▸ Document extract:
"""
Nvcc only partially respects CUDA_HOME ("Input file newer than toolkit")

We have a project that uses both OpenACC and native CUDA, so we use a build environment with the NVIDIA HPC compilers (here 21.2) and a version of CUDA (11.0) chosen for compatibility with other tools. This is fragile, and whether or not it works depends on the order in which nvhpc and cuda are loaded into the environment.

The error message is:

nvlink fatal : Input file ‘/path/to/nvhpc-21.2-67d2qp/Linux_x86_64/21.2/cuda//lib64/libcudadevrt.a:cuda_device_runtime.o’ newer than toolkit (112 vs 110) (target: sm_60)

which happens when:

  • The nvcc binary comes from the nvhpc installation, not the cuda installation.
  • CUDA_HOME is set and points to the cuda installation.
"""
▸ Dataset records:
"""
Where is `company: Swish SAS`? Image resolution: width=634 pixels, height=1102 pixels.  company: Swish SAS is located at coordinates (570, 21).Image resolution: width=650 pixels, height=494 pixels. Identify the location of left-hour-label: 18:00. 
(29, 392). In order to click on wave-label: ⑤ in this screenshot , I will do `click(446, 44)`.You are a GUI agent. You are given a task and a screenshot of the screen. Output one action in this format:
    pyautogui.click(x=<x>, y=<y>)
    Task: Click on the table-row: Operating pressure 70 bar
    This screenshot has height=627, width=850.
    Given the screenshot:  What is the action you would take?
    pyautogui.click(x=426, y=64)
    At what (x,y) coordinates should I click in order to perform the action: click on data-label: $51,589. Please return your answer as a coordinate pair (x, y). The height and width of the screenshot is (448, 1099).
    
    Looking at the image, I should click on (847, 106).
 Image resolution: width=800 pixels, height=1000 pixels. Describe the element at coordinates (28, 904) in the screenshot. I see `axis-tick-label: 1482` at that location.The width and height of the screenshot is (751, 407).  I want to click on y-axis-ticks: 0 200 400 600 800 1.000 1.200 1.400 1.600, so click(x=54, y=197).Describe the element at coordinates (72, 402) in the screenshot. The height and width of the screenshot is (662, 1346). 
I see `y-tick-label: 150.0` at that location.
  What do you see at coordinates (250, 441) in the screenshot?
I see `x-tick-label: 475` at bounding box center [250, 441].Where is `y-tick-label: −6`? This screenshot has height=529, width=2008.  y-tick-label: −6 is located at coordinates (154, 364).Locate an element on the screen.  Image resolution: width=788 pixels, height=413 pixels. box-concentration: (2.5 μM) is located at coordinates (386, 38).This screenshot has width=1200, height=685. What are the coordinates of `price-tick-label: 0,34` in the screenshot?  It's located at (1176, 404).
"""
▸ What you will do:
A: In the post about nvcc and CUDA_HOME, which CUDA version was chosen for compatibility with other tools?
B: List each distinct version number in the nvcc CUDA_HOME post.

▸ Task responses:
A: CUDA 11.0

B: 21.2 (NVIDIA HPC compilers), 11.0 (CUDA), 112 and 110 (from the error message)